Log In / Sign Up
HOME > Chowhound > Home Cooking >
k
Kaisgraham Sep 24, 2007 07:26 AM

Best cabbage for cole slaw?

What do you find is the best cabbage to use for your cole slaw? I usually use just the generic crunch white but am open to other ideas. Thanks.

  1. Cheese Boy Sep 25, 2007 12:21 PM

    If anyone finds the taste of raw cabbage too offensive or too sulphuric, try offsetting the taste with a good quality white balsamic vinegar. The white balsamic has a less pronounced sweetness than say an apple cider vinegar and has proven to give excellent results.

    Cabbage ---> http://www.whfoods.com/genpage.php?tn...

    1 Reply
    1. re: Cheese Boy
      Karl S Sep 25, 2007 01:05 PM

      Raw Savoy/white/green cabbage is much less offensive (it's not offensive at all, at least to me - unless the cabbage has been stored improperly, which is the signal that it has been so stored) - but red cabbage is quite different raw/cooked.

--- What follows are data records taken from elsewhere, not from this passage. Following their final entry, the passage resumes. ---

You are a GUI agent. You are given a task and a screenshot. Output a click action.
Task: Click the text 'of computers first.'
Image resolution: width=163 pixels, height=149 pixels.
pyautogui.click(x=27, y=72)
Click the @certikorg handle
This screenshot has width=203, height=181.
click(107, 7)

    2. Karl S Sep 25, 2007 10:57 AM

      Savoy (especially in the warmer months of the year; in late winter, Savoy can be pallid compared to the colder weather white/green storage cabbages, though). Do not use red cabbage raw, as many people find it's raw flavor profile disagreeable - it's best cooked.

      4 Replies
      1. re: Karl S
        foxy fairy Sep 25, 2007 11:13 AM

        I totally agree. I was crushed when I tried my favorite slaw recipe with red cabbage. The color definitely popped, but the bitter flavor disappointed me. I'll stick to the white/green, and I'll certainly try Savoy.

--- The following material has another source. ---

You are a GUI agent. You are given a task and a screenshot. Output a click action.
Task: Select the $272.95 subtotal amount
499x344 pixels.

        I do really enjoy red cabbage braised, though, with apples and cider vinegar -- per a new tip I picked up here! What an easy side, with unusual flavors -- the red cabbage does need the apples to sweeten it up.

        1. re: foxy fairy
          s
          sea97horse Sep 25, 2007 12:02 PM

          And you might also want to try throwing in some chestnuts at Thanksgiving or Chrismas...

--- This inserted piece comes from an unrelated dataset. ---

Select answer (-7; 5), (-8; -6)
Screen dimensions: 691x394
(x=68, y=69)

          1. re: sea97horse
            debit Sep 25, 2007 12:16 PM

            And onions...Mmmmmm. And pork fat. Love me some braised red cabbage.

          2. re: foxy fairy
            Karl S Sep 25, 2007 01:07 PM

            If you want red in your slaw, don't use red cabbage but another red-flesh vegetable that actually tastes good raw. Right now, that's wafer-thin sliced bullhorn peppers. The use of raw red cabbage for color is a mistake that has to be unlearned.

        2. s
          sea97horse Sep 25, 2007 10:37 AM

          For old-fashioned American mayonaissy slaw, I'd use the white/green. For a lighter vinaigrette type, definitely savoy.

          1. scuzzo Sep 24, 2007 04:47 PM

            I like Napa Cabbage a lot for coleslaw. Also, I no matter what cabbage, hand chopping makes a big difference! You can taste the love.

            1 Reply
            1. re: scuzzo
              Cheese Boy Sep 24, 2007 09:54 PM

              Napa cabbage is easiest to slice up. I like all cabbages for slaw.

            2. sixelagogo Sep 24, 2007 12:48 PM

              red cabbage has a tendency to bleed, but if you soak it for 20-30 min ahead a time, you'll keep yer purple stuff purple, and yer white/orange/green stuff their true color

              1. s
                Sharuf Sep 24, 2007 08:50 AM

                Chinese nappa cabbage.

                1. monavano Sep 24, 2007 08:07 AM

                  I like savoy with a bit of red cabbage for texture.

                  1. chocabot Sep 24, 2007 07:50 AM

                    i like savoy for everything if possible. the reg green/white cabbage is kindof hard and the red tends to bleed and get bitter.